Sancio. Fermatevi. Gli si potrebbe dar la metà.
Aspasia. Questo poi no. Ho promesso in parola d’onore di pagar tutto.
Sancio. Mandiamolo a chiamare; sentiamo un poco.
Aspasia. Vi dico che non voglio perder la mia riputazione.
Sancio. Dunque?
Aspasia. Dunque vender tutto a rotta di collo.
Sancio. Aspettate. Ehi, chi è di là?
SCENA VIII.
Arlecchino vestito con sotto il suo abito, poi con una livrea in un braccio, una giubba civile nell’altro braccio, dinanzi un grembiale da cucina, una parrucca arruffata, una frusta in mano, stivali in piedi; e detti.
Arlecchino.
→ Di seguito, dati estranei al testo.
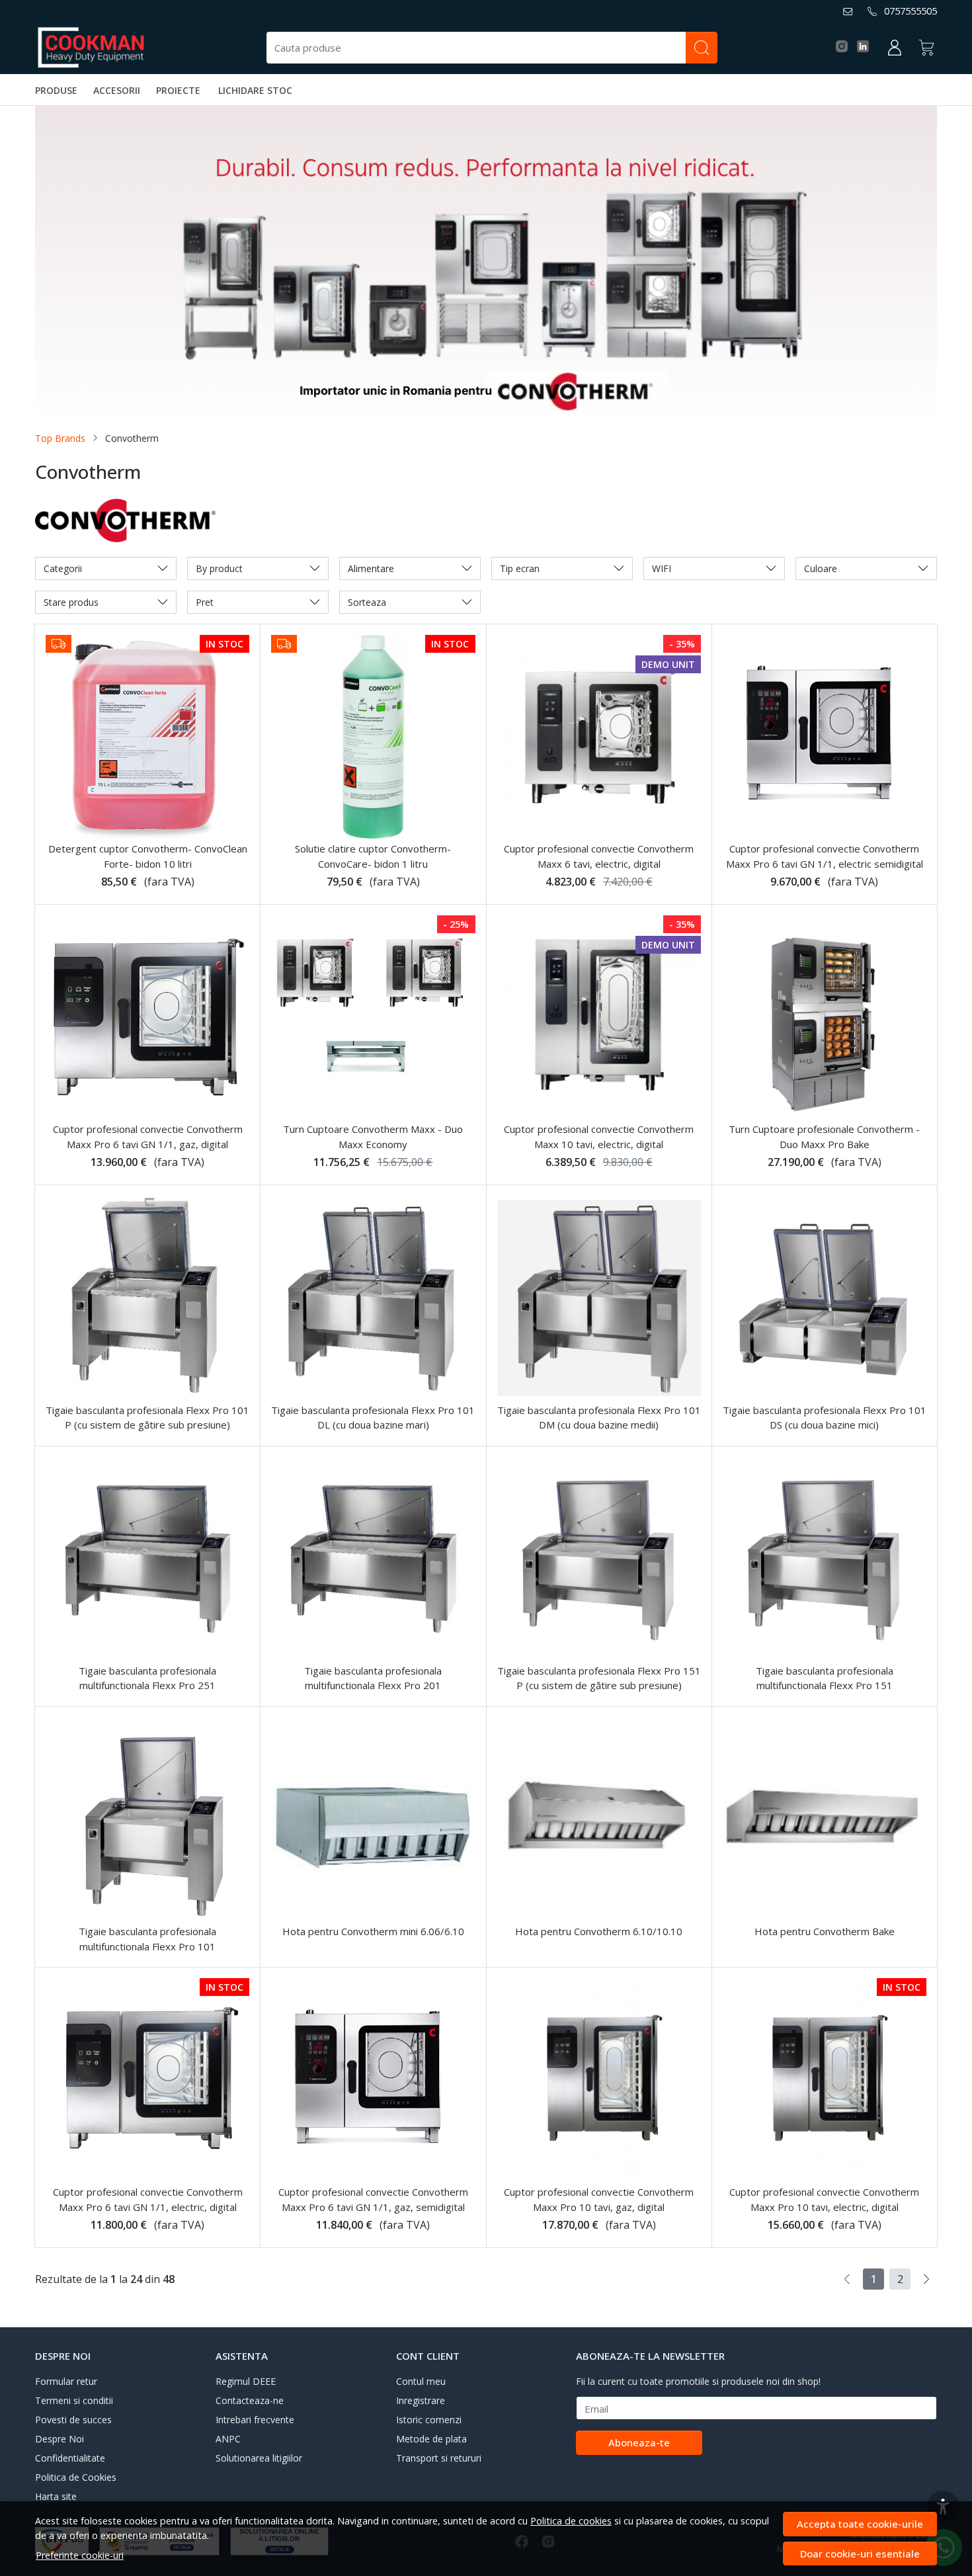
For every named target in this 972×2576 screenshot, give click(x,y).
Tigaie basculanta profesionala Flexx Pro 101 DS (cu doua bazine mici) (824, 1417)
Cossa comandela?
Sancio. Oh buffone! Non cercava di te. Che razza di vestitura è quella che tu hai?
Arlecchino. Una vestidura a proposito del tempo che corre. Questo l’è l’abito da camerier; questa l’è la livrea da staffier; questa l’è la perucca da mastro de casa; questo l’è el grembial da cogo; questa l’è la scuria da carrozzier; e questi i è i stivali da cavalcante.
Sancio. Perchè tutta questa roba intorno di te?
Arlecchino. Perchè el carissimo sior segretario ha licenzià tutta sta zente; no ghe sarà altri servitori che mi, e mi me parecchio a far ogni cossa.
Sancio. Che ne dite? È grazioso costui?
Aspasia. Sì, è grazioso, ma il tempo passa e il mio creditore non dorme.